Using the data that follows, report how many lines include "computer"; output no other text.

##### Task material

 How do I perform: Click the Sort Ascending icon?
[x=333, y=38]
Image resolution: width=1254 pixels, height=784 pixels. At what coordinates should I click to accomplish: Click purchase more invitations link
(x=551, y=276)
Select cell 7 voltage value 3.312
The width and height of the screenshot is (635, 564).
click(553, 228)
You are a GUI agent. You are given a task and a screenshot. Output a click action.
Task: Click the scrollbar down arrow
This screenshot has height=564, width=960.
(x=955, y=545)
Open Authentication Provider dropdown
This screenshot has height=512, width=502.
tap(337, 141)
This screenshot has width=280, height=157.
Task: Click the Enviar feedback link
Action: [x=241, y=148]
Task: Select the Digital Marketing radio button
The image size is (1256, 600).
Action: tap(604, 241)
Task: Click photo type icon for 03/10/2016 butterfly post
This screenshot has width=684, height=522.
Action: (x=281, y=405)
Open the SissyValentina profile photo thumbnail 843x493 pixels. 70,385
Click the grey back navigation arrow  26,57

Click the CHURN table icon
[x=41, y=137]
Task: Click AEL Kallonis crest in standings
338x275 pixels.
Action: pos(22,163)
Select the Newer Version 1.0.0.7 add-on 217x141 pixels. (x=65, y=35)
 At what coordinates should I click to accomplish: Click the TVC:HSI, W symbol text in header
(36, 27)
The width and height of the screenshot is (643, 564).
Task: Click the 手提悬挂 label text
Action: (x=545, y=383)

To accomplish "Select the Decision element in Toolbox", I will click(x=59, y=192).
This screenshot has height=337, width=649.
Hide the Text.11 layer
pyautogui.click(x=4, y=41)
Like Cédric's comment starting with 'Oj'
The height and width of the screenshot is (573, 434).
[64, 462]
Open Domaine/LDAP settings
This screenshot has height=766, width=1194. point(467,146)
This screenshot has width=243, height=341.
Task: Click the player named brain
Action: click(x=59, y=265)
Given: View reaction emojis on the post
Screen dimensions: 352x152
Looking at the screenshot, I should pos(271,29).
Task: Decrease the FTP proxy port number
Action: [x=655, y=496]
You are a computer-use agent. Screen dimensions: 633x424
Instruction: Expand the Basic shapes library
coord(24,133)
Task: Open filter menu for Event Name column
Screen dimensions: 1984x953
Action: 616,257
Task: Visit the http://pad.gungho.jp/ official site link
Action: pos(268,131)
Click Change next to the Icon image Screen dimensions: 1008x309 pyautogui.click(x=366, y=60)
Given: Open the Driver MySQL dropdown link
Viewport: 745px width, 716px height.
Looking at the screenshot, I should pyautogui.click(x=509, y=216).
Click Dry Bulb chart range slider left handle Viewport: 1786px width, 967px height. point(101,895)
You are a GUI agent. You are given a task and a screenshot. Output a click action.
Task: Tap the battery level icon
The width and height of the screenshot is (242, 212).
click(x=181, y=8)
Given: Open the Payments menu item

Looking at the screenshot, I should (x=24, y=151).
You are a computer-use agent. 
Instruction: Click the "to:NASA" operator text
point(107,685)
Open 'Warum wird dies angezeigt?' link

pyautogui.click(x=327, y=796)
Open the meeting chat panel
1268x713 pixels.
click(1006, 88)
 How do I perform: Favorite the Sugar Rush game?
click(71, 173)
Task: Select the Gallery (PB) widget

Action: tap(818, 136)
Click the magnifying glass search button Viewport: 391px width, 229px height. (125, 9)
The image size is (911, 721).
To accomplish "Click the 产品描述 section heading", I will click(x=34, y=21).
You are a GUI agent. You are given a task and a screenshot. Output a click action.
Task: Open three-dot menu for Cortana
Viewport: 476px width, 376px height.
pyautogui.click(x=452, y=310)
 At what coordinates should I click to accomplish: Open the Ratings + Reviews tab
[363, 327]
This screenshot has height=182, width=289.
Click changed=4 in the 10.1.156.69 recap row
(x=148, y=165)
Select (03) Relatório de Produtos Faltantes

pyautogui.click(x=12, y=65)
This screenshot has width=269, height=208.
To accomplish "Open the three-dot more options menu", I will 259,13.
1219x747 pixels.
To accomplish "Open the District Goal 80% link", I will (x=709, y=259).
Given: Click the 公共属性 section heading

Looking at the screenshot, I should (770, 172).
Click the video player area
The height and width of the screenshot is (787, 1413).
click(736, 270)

##########

--- Result below ---
2